Dataset entries Start Marker

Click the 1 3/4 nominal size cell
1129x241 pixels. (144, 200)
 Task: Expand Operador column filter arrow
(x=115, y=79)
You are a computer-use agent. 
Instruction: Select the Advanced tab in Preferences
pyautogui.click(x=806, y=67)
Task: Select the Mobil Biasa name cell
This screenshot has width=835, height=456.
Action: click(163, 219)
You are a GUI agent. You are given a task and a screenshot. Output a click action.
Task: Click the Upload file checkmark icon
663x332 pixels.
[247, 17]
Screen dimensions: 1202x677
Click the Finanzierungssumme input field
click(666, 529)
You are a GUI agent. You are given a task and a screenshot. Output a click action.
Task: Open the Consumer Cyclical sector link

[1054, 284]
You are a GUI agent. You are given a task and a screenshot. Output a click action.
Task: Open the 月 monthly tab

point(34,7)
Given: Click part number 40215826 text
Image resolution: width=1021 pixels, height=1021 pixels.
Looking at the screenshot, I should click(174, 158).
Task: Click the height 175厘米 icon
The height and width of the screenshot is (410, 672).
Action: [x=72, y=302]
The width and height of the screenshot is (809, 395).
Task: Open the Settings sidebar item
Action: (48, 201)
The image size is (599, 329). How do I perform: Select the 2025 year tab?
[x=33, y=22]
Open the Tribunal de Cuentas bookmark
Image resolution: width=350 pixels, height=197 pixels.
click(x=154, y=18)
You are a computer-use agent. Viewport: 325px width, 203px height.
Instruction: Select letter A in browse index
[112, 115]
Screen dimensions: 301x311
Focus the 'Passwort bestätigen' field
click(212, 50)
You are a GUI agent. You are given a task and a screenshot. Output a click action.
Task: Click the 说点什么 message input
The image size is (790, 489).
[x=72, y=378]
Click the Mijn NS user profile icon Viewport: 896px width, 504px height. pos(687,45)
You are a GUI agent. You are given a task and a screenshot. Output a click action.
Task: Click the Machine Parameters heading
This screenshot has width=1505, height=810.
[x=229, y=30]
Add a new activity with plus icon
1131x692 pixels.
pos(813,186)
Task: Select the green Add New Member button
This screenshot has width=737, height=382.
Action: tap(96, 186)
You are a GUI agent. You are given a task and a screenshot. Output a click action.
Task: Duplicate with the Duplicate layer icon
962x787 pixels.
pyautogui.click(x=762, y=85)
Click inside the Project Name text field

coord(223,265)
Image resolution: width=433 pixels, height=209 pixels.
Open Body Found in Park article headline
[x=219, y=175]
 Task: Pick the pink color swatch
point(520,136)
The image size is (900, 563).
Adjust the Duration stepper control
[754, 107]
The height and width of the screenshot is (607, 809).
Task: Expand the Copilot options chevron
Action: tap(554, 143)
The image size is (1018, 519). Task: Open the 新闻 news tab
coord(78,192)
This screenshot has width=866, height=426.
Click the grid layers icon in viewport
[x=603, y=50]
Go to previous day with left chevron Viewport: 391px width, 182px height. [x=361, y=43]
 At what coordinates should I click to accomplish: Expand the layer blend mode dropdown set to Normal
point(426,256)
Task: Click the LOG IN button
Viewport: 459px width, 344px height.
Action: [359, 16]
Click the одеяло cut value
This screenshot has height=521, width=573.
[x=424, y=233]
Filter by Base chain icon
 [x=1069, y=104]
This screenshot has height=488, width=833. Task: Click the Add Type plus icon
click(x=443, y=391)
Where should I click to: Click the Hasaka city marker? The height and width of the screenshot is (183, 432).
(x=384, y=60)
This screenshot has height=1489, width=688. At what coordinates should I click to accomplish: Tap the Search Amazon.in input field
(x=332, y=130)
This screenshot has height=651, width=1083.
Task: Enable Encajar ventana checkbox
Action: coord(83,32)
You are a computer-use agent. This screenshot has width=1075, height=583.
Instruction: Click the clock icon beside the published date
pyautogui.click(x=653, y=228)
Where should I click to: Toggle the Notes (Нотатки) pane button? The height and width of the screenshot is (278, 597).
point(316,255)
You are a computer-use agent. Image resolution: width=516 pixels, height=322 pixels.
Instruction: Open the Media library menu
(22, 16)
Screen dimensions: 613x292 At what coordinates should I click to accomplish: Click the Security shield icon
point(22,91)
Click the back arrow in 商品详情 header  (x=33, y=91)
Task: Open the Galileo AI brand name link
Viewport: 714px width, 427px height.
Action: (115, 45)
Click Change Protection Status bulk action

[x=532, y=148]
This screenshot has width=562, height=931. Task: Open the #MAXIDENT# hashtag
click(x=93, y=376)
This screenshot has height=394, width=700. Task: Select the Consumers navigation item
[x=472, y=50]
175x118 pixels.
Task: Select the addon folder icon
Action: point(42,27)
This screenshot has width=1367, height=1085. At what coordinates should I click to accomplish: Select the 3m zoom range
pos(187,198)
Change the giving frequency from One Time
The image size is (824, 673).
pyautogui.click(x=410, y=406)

Dataset entries End Marker

**Required action:** Please show every line above that includes the word "with".

**Answer below:**
Add a new activity with plus icon
Task: Duplicate with the Duplicate layer icon
Go to previous day with left chevron Viewport: 391px width, 182px height. [x=361, y=43]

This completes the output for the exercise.